= What you should do =
Whatever lies between the line that holds "This screenshot has height=248, width=330." and the final line of the records below, both included, should be repeated exactly; leave out the pictures and add nothing.

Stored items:

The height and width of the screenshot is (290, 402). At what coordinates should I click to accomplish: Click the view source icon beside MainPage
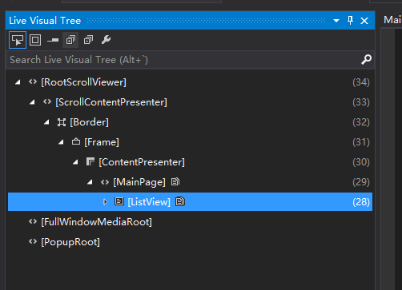pyautogui.click(x=175, y=182)
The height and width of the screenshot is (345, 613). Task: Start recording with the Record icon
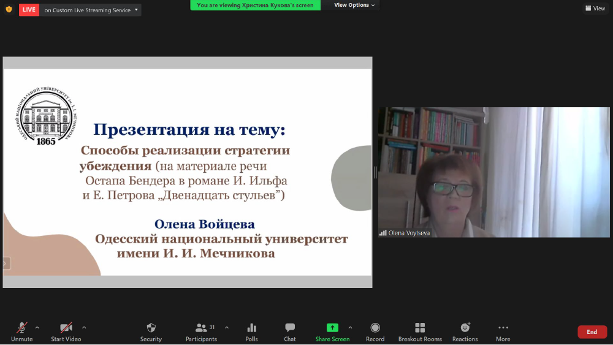point(375,332)
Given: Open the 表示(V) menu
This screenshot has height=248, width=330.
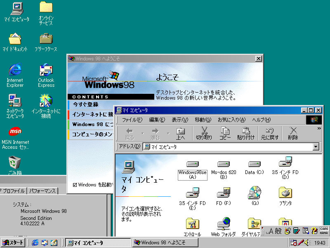Looking at the screenshot, I should [179, 120].
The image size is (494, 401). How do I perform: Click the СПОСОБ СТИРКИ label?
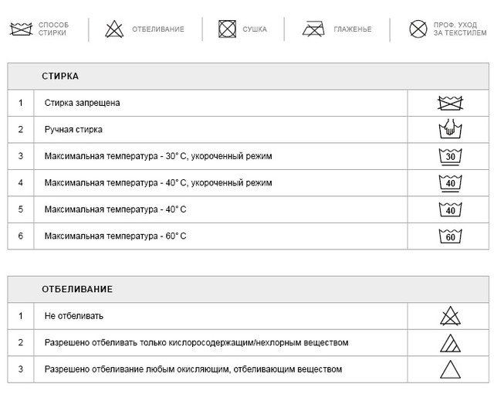(x=53, y=29)
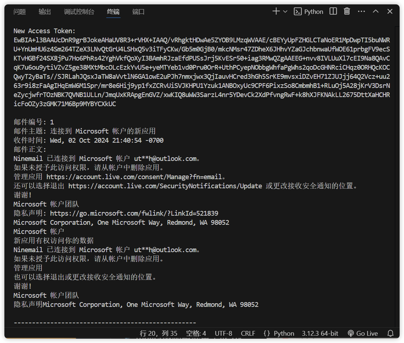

= Result =
This screenshot has height=248, width=330.
Looking at the screenshot, I should [179, 120].
The image size is (494, 401). How do I perform: Click the СПОСОБ СТИРКИ label?
(x=53, y=29)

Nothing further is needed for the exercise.